Bedeviler öylesine duyarlı ve ataktılar ki, Mekke'deki bir
doğal afetin Yemen'e etkisinin ne olabileceğinin hesabını yaparak keşfe
gidip çözümler üretmeye çalışırlardı vaktiyle 'Cezire tul-Arap'ta (Arap
Yarımadası'nda) Yemen'de;dağ eteklerinde ya da geçici mevsimlik yerleşim
muhitlerinde.
Ceziret tul-Arap'ta bugün için 'kayıp şehir' anlamına gelen
'Çöllerin Atlantisi' diye tanımlanan Ubar'dan ve Ubar'ın kazılarından
haber alamaz olduk yutturulmaya çalışılan Arap Baharlarından dolayı
Yemen'den.
Hadramilerin Arap Yarımadası'nın güneyinde yerleşik düzende
Ubar'da yaşadıklarını Sebud kavmi kökenine sahip olduklarının kanıtları
artık sır olmaktan çıkıp,bazı çarpıtmalara papuç bırakmayacak kadar
netleşerek yapılan arkeolojik kazılar ve araştırmalar sonrasında ortaya
başlı başına zengin bir uygarlığın kanıtlarına varılmış olup şimdiden
birçok ülkenin bu gerçeği görmemezlikten gelip tarihteki birçok olayın
üstünü örtmeye çalışmakta olduğu gözden kaçmamaktadır.
M.Ö.4500-4200 yıllarında,yakın tarihten klasik coğrafyacıların
Ubar'la ilgili tesbitlerinde çok varlıklı bir kavmin ki bu kavimden
kasdın 'Sebud' kavminin torunları Hadramilerin Ubar'da yaşadıklarına
işaret etmiş olup İslam bilginlerine göre de Hadrami ve Sebud
kavimlerinin Kur'anda geçen ' Ad ' kavminin torunları olabileceğinin
tartışmaları sürüp gitmektedir.
Kuraklık ve doğal afetler nedeniyle de geri kalanların su
havzalarına yerleşmeleri engellenince dağ-tepe demeden Mezopotamya'ya
yerleşmek için çaba harcandıysa da mevcut gücün Sümer ve Akad'ların
ellerinde olduğu için ilgili coğrafyada tutunamamış, göçler sonrasında
Bedeviler,dalga dalga coğrafyalara yayılmışlardır tarih boyunca.

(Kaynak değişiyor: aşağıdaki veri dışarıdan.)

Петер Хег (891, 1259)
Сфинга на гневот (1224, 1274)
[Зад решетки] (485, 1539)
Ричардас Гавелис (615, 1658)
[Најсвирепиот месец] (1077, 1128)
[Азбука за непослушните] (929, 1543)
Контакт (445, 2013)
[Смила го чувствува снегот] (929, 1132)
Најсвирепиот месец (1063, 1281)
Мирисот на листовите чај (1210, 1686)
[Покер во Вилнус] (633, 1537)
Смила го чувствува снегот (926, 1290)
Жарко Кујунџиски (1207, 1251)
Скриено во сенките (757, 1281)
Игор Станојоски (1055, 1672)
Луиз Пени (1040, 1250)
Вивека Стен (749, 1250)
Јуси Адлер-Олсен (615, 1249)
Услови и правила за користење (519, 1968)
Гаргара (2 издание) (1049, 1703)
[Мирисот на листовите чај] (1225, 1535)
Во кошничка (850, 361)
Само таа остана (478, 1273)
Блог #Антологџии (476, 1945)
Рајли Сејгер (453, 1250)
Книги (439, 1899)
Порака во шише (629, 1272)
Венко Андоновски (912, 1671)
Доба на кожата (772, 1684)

Sümerlerin ihtiyacı olan amele ve asker olarak alınan Gassani
ve Kahhani Arapları ise sonradan örgütlenerek güç olup Akadlarla,Sümer
Devleti'ni ortadan kaldırdıklarını öğreniyoruz.
Bu kısa tarih gezintisinden sonra rahmetli annemin bana '' Gel Ay'la yemek ye.'' dediğinin şifrelerini çözmeye çalışıyorum.
Bedevi insanların hep dağ/yayla demeden yüksekliklerde
mevsimlik yaşadıkları için zirveden Ay'ın büyük göründüğünün çocuklara
etkisi en çok on dördündeyken;sanki çadırdaki aileden biriydi dolunay;
öyle ki,
'' Keme kamar ıl-arba'taş ikveyyisé ''
(Ay'ın on dördü gibi güzel.)
Derken,çocuğuyla Ay'ın önüne görüntüsüne benzeyen un-yumurta karışımı pekmezli omlet '' İsfiré '' denilen tatlıyı koyarak;
'' Ta'an kil ma'ıl-Kamar İsfiré.''
( Gel Ay'la beraber pekmezli omlet ye.)
Dediğinde,anladım ki doğanın zirvelerinde Ay'la kardeş olduğumu.
Her '' m'asarada ''(bağ-bozumunda) 'isfirémi'
yapar,böbürlenmeden Bedevi kültüründen geldiğimi şartları içinde sahip
çıkarım tıpkı 'insan hakları'na herkesin sahip çıkması gerektiği gibi.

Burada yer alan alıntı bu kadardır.